# RECORDED DATA

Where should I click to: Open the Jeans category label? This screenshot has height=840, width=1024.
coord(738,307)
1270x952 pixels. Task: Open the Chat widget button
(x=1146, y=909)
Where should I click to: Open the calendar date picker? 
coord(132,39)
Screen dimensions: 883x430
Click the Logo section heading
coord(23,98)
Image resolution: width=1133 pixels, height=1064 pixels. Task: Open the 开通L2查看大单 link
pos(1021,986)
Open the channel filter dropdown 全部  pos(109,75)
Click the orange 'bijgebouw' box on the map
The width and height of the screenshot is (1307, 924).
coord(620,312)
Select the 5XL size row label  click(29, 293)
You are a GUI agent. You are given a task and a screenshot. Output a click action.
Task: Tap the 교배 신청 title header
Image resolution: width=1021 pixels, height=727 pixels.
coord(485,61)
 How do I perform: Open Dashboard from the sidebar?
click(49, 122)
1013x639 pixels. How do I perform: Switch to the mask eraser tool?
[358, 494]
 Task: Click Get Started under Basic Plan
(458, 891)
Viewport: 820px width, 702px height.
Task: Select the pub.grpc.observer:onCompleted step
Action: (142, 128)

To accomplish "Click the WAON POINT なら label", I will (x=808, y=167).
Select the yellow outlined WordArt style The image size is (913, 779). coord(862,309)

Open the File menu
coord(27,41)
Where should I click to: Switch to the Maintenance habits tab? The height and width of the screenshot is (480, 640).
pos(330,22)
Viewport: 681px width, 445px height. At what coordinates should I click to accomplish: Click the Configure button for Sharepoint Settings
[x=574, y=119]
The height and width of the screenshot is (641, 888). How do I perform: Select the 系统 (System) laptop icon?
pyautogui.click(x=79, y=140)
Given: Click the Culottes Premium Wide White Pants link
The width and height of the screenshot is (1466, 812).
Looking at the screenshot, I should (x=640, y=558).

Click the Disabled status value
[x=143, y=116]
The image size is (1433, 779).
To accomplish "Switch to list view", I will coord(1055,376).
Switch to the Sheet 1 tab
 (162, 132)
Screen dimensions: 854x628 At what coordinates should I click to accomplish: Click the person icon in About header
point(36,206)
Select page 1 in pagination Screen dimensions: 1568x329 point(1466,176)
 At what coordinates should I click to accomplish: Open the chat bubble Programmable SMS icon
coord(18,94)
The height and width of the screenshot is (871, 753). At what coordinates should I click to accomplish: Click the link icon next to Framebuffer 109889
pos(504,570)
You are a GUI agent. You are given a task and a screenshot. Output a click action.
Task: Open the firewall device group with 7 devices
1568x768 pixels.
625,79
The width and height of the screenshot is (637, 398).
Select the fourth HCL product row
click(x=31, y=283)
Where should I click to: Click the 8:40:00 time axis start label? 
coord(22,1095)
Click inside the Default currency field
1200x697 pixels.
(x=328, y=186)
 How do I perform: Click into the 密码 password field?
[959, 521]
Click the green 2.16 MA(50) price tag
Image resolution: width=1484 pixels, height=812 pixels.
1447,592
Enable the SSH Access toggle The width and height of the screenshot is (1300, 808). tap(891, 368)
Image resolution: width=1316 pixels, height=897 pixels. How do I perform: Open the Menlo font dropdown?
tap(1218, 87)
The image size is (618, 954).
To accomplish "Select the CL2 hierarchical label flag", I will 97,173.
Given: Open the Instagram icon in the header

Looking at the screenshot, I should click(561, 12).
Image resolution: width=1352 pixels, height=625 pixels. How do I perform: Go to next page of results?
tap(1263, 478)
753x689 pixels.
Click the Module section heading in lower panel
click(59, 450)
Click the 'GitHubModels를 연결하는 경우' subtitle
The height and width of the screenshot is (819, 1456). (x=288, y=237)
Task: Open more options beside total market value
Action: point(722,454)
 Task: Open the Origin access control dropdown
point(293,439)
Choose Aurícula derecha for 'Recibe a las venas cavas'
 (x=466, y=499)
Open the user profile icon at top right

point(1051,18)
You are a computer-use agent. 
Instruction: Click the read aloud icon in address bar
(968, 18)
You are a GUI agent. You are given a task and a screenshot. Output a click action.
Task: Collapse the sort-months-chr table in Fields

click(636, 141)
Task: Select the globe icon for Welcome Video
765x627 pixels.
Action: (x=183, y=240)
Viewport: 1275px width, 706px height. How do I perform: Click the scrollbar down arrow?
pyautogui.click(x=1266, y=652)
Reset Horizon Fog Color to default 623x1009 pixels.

# TO BE DONE
Repeat the part of the records above that opens with the line containing "The width and height of the screenshot is (637, 398)." and closes with the line containing "click(59, 450)", copying both of those lines and every line between them without any change.

# EXPECTED ANSWER
The width and height of the screenshot is (637, 398).
Select the fourth HCL product row
click(x=31, y=283)
Where should I click to: Click the 8:40:00 time axis start label? 
coord(22,1095)
Click inside the Default currency field
1200x697 pixels.
(x=328, y=186)
 How do I perform: Click into the 密码 password field?
[959, 521]
Click the green 2.16 MA(50) price tag
Image resolution: width=1484 pixels, height=812 pixels.
1447,592
Enable the SSH Access toggle The width and height of the screenshot is (1300, 808). tap(891, 368)
Image resolution: width=1316 pixels, height=897 pixels. How do I perform: Open the Menlo font dropdown?
tap(1218, 87)
The image size is (618, 954).
To accomplish "Select the CL2 hierarchical label flag", I will 97,173.
Given: Open the Instagram icon in the header

Looking at the screenshot, I should click(561, 12).
Image resolution: width=1352 pixels, height=625 pixels. How do I perform: Go to next page of results?
tap(1263, 478)
753x689 pixels.
Click the Module section heading in lower panel
click(59, 450)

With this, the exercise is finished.